▶ _Source document_:
^^^^

Covid-19: UK government’s defence of senior aide has damaged public and NHS confidence, say expertsBMJ 2020; 369 doi: https://doi.org/10.1136/bmj.m2109 (Published 27 May 2020) Cite this as: BMJ 2020;369:m2109
The UK government’s handling of one of its most senior advisers who had seemed to break covid-19 lockdown rules has undermined the public health messaging and “trashed” behavioural advice on how to build trust and secure adherence to the measures needed to control the virus, experts have said.
The prime minister’s senior aide Dominic Cummings admitted to driving 420 km with his wife, who had suspected covid-19, and their child from his home in London to his parents’ estate in Durham. Cummings, who has said he does not regret his actions, travelled despite the government guidance telling people showing symptoms to stay at home and isolate.
In a press conference on 25 May to discuss the upset caused by his actions, which were revealed by the Guardian and Mirror,1 Cummings said that he made the journey as he thought that he might need childcare if he were to become seriously ill. However, he did not check whether he could get childcare assistance in London, and while in Durham he also drove 50 km from where he was staying to Barnard Castle to check whether his eyesight was good enough to drive back to London.
Boris Johnson has defended Cummings, saying that he “followed the instincts of every father and every parent” and that he acted “responsibly, legally, and with integrity.” However, at least 20 Conservative MPs have called for the adviser to be fired, and the minister for Scotland, Douglas Ross, has resigned in protest.2
Some experts have said that, in defending Cummings, Johnson has undermined the government’s public health messages and the rules that he has asked the public to follow for months.
Stephen Reicher, a member of the government’s Scientific Pandemic Influenza Group on Behaviours and professor at the University of St Andrews, said, “As one of those involved in the government advisory group, I can say that in a few short minutes tonight Boris Johnson has trashed all the advice we have been given on how to build trust and secure adherence to the measures necessary to control covid-19.
“Be open and honest, we said. Trashed. Respect the public, we said. Trashed. Ensure equity, so everyone is treated the same, we said. Trashed. Be consistent, we said. Trashed. Make clear ‘we are all in it together.’ Trashed.”
In an official statement the Faculty of Public Health said, “We are deeply concerned that recent actions from the government appear to undermine essential public health messaging at this crucial time. It is vital that all in society continue to follow guidance to prevent the spread of covid-19 and save lives. If there is doubt regarding the actions of those involved with the Government, FPH supports, at the very least, an inquiry into the matter.”3
The NHS Confederation’s chief executive, Niall Dickson, said, “We and our members are concerned at the damage that may be done to public and NHS staff confidence in government guidance because of the way this story has unfolded.”

^^^^

▶ _Extracted data_:
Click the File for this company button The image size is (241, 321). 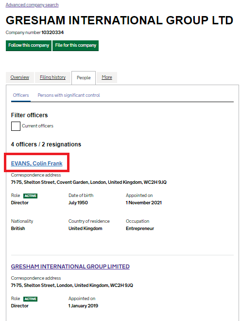point(75,45)
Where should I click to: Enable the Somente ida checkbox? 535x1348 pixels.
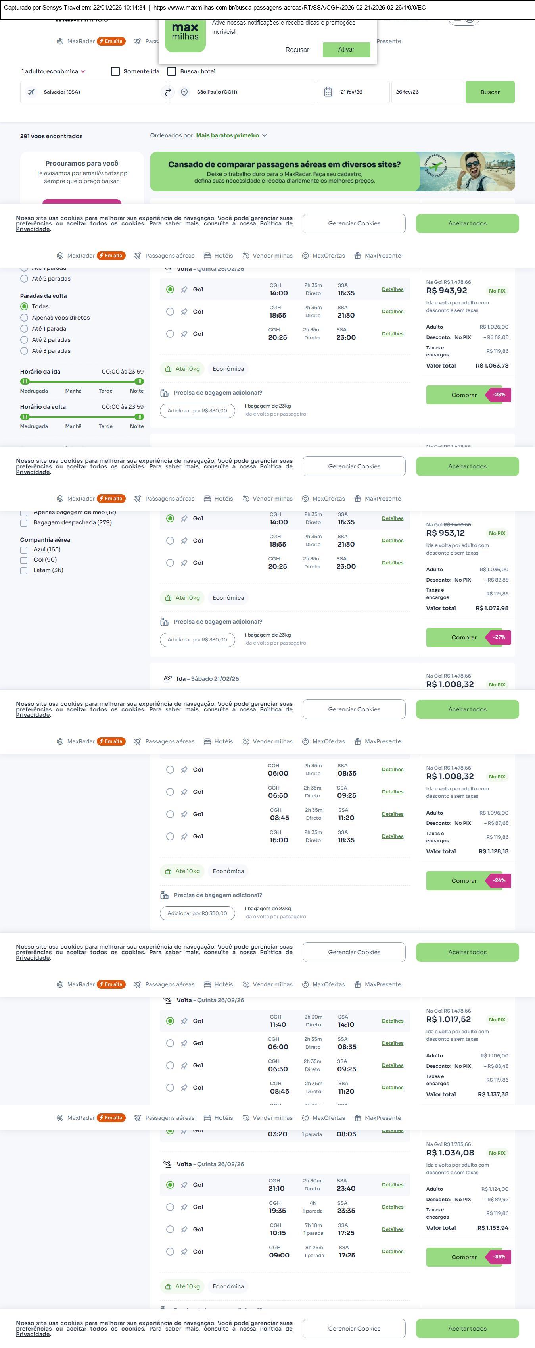tap(116, 72)
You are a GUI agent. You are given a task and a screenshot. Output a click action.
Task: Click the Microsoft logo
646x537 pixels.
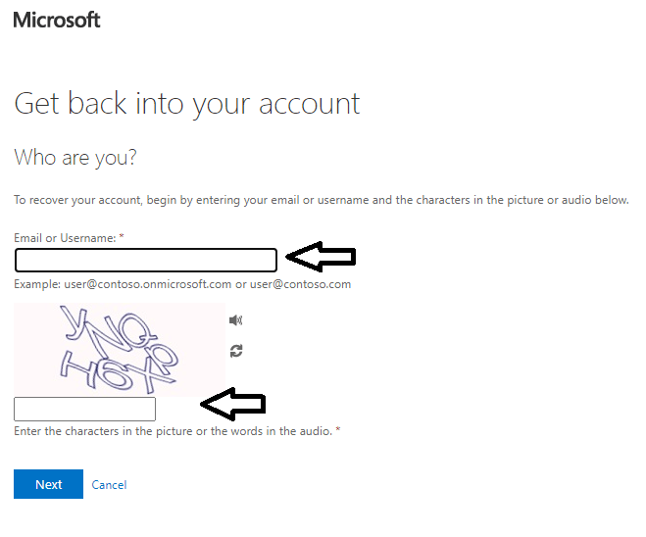point(57,20)
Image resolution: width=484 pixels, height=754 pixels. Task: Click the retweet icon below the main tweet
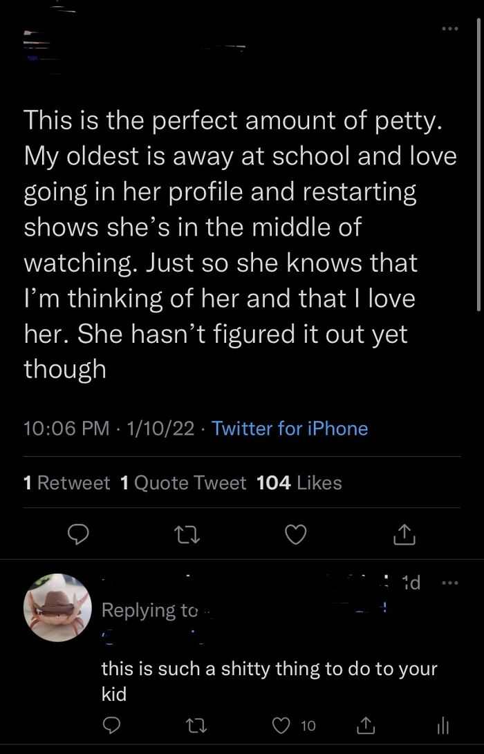187,534
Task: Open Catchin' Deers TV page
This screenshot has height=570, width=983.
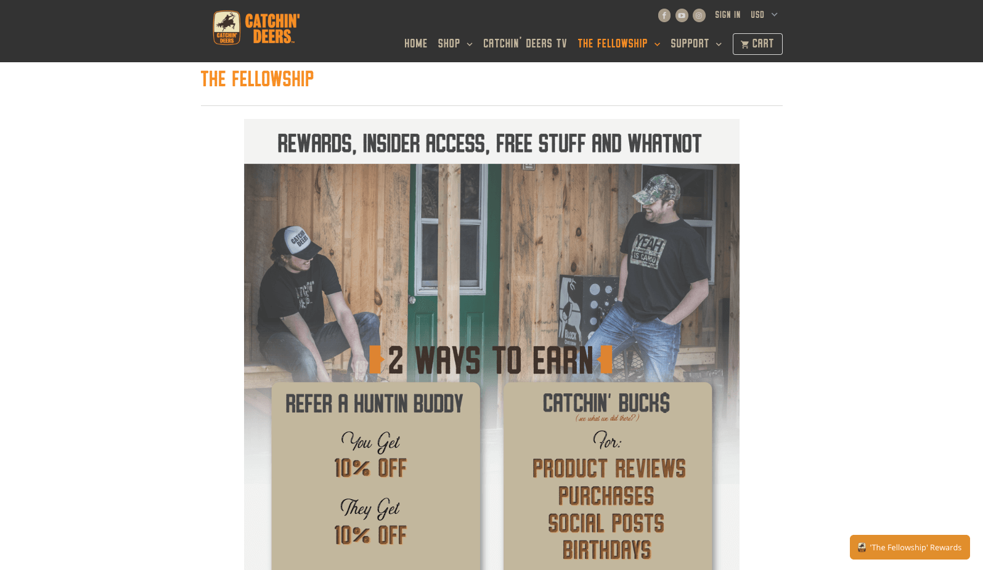Action: click(524, 44)
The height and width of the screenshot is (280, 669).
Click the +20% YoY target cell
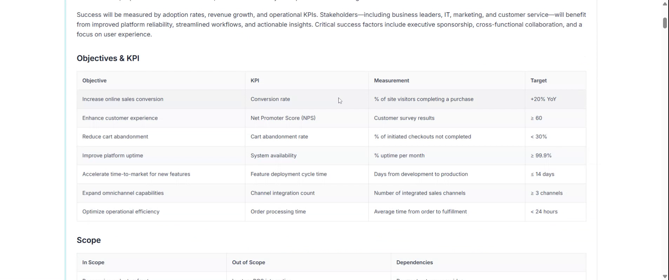point(543,99)
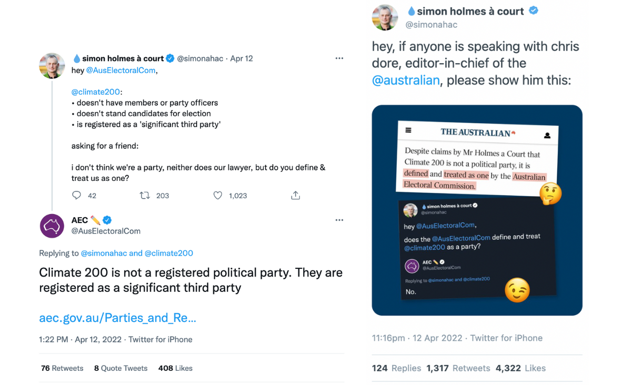Open the aec.gov.au/Parties_and_Re… link
Image resolution: width=642 pixels, height=385 pixels.
(117, 318)
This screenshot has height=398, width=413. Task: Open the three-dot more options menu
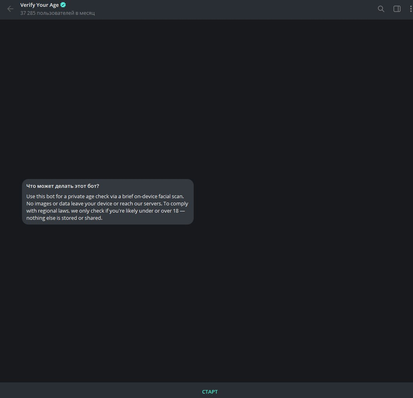tap(411, 9)
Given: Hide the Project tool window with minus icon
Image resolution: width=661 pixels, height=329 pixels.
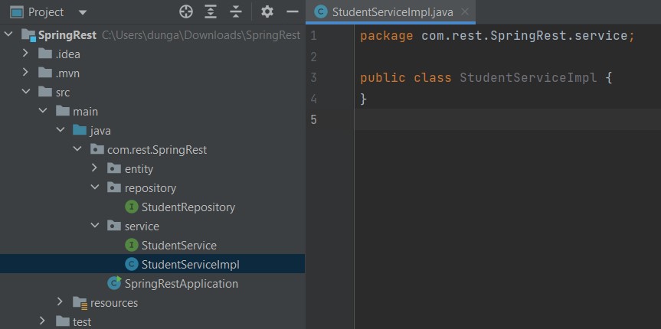Looking at the screenshot, I should coord(293,11).
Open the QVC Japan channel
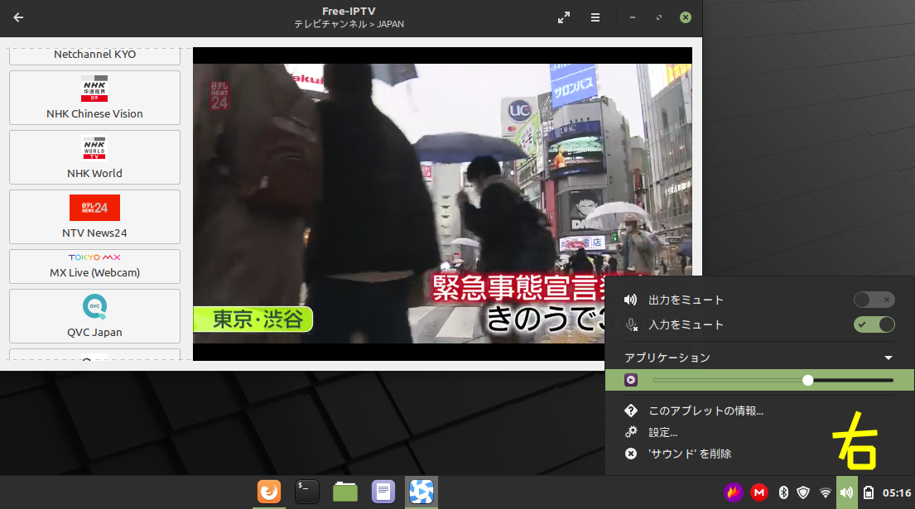This screenshot has width=915, height=509. (94, 316)
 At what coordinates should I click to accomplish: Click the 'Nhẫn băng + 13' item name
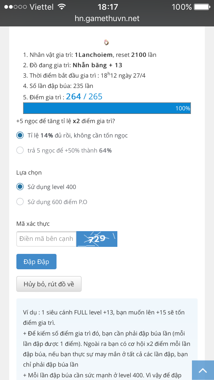pyautogui.click(x=97, y=65)
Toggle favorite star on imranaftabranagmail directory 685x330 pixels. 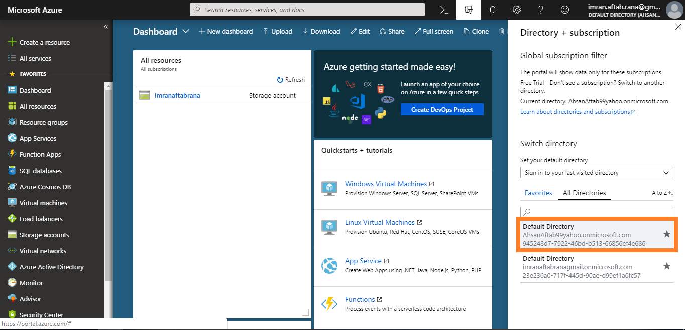click(x=666, y=266)
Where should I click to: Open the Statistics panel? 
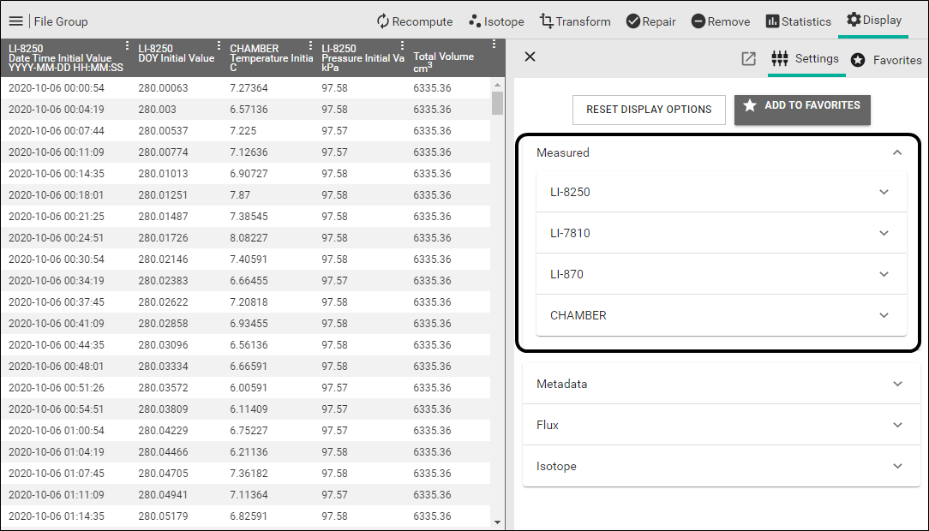point(798,21)
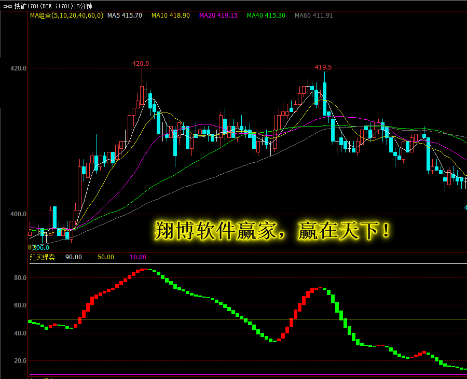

^^^^

▶ _Requirement 1_:
In the article on the government's defence of Dominic Cummings, which minister resigned in protest?
▶ _Requirement 2_:
Transcribe the stretch of the article on the government's defence of Dominic Cummings from "Boris Johnson has defended" through "follow for months.".

▶ _Worked solution 1_:
Douglas Ross, the minister for Scotland.

▶ _Worked solution 2_:
Boris Johnson has defended Cummings, saying that he “followed the instincts of every father and every parent” and that he acted “responsibly, legally, and with integrity.” However, at least 20 Conservative MPs have called for the adviser to be fired, and the minister for Scotland, Douglas Ross, has resigned in protest.2
Some experts have said that, in defending Cummings, Johnson has undermined the government’s public health messages and the rules that he has asked the public to follow for months.